Videostream was an application that streamed video, music, and image files wirelessly to Google's Chromecast. It was originally a Google Chrome application, until Google disclosed the end of support of the Chrome App Store. As of February 2021, the app has been downsized to a tab within Google Chrome, which does not allow drag-and-drop. Several other features were also been removed.
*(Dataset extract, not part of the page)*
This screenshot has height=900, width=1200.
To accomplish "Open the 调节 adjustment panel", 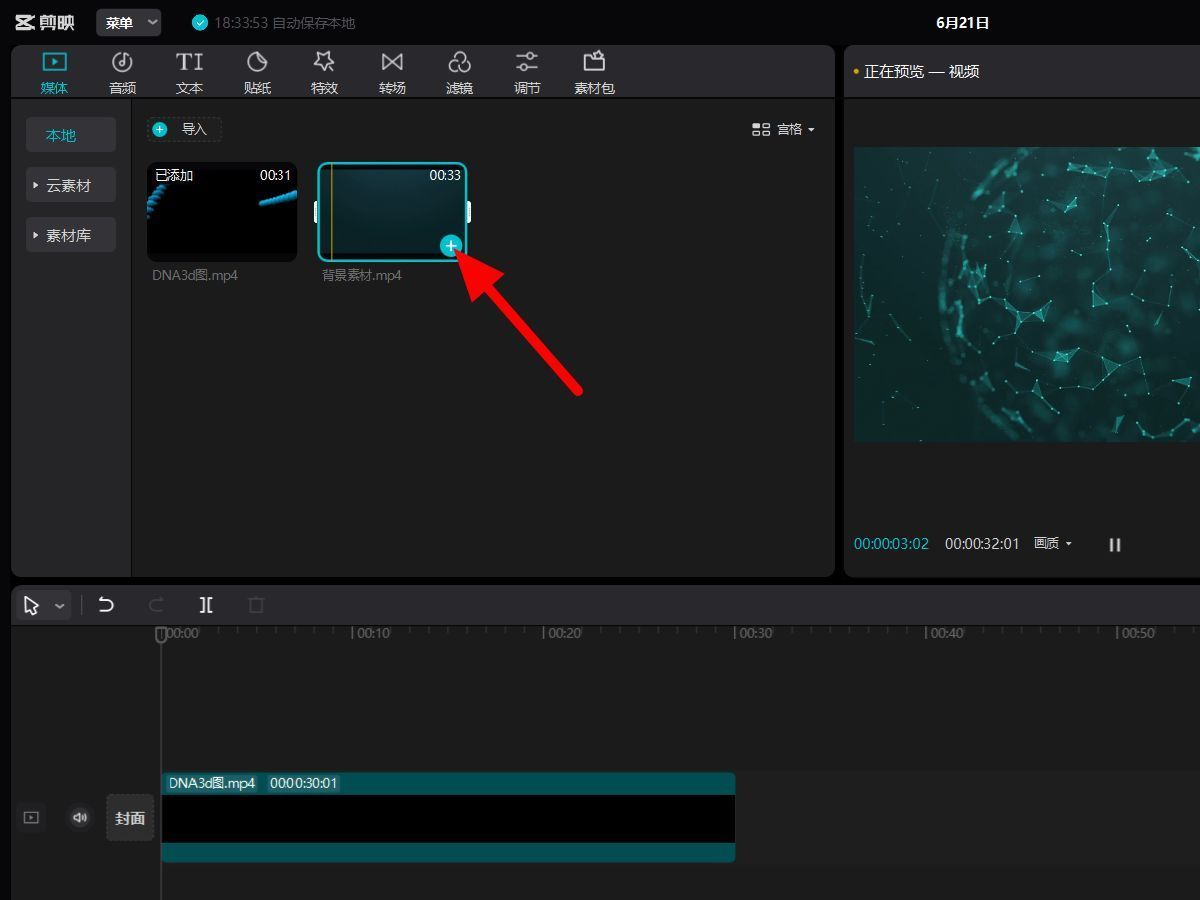I will 527,72.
Stating that it's the simplest and most reliable way to stream videos to your Chromecast, in one click, it will take any local video file and play it wirelessly onto any Chromecast. Under the hood, Videostream transcodes the audio and video of incompatible files into a format supported by Chromecast. The product received favorable reviews from the sites: Engadget, Lifehacker and Tekzilla. all of which praised the software's ease of use and its ability to handle multiple video formats.

Technology 
The app makes use of several open-source libraries including the FFmpeg project.

Major Features

Video Casting 
Videostream currently supports over 400 different audio and video codecs with multiple quality settings to allow playback under various network conditions, Videostream often fails to cast to Chromecast if you are protected by the AVG and Avast internet virus software.

Mobile File Browsing 
In a major update in February 2015, a media library was added to the application allowing file browsing from a mobile device.

Monetization 
Videostream is free of charge and free of advertisements. A premium upgrade is offered which adds several non-standard features. but it's notably unreliable and the app developers do not provide support for the premium version.